Student skills – A reflection from Dubai by Dr Simon Camby

Dr. Simon Camby, our Group Director of Education, reflects on an encounter he experienced during a visit to Horizon English School, Dubai:

As I look around, a common sight. People chatting quietly and engrossed in conversation. A small group huddles together and it looks like one of them has just had an idea that they are sharing. Some are working on iPads, others are jotting notes. Nothing remarkable. A typical sight in a coffee shop or open-plan office. This wasn’t either. It was a collaborative working space and the people were 10-year olds. I observe two students working in discussion quietly, lost in their conversation. I feel guilty to interrupt their flow. I discover that the industrious pair are Mehr and Amatulla from Year 5. I enquire about the focus of their learning.

Their measured explanation was articulate and humble. Without any prompting, they explained with reference to why, what and how they were learning. They showed an understanding of me as the audience. They began by explaining they were working ‘in role’ as representatives of the government. Their task was to create a policy about the use of tech devices out of school. Their outcome was a written constitutional point.

Whilst the content of the learning was impressive so was the way in which they explained and engaged with me. After asking them a few questions, one of the students asked: ‘Please could you give us some feedback on our learning, it would be helpful.’

This conversation took no more than 4-5 minutes but left my head buzzing with thoughts.

  1. Governments and global commentators often paint a gloomy, monochrome picture of education. My insight points to a much more technicolour reality. This is a reality of highly engaged students that are undertaking learning that has purpose leading to autonomy and mastery.
  2. Many organisations write reports about the future of education and present this as a topic ‘for the future’. I disagree. The future is today, now! The students we are educating are the future. The opportunities we plan and the way we engage makes a difference. Of course, we should consider evidence, research and constantly learn and adapt our thinking and work. But we must never make this solely ‘future tense’, it must include ‘present tense’.

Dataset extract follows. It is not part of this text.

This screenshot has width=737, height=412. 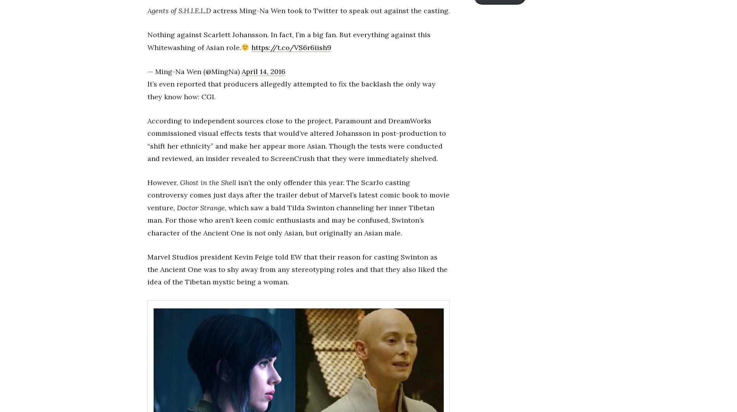 I want to click on 'It’s even reported that producers allegedly attempted to fix the backlash the only way they know how: CGI.', so click(x=291, y=90).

The interaction I describe above is not one-off or unusual. In my professional life I have a recurring source of optimism… our students. They are remarkable young people taking everything in their stride. We must be careful not to impose a gloomy set of worries onto them. We must remain restless to improve but in great schools this is incremental and part of a constant process of review, reflection and action rather than an event.

Thank you to Mehr and Amatulla. They were acting ‘in role’ as the government. For what it is worth, I would happily live in the country they are governing. Articulate, smart, caring, respectful learners. A good set of ingredients for success.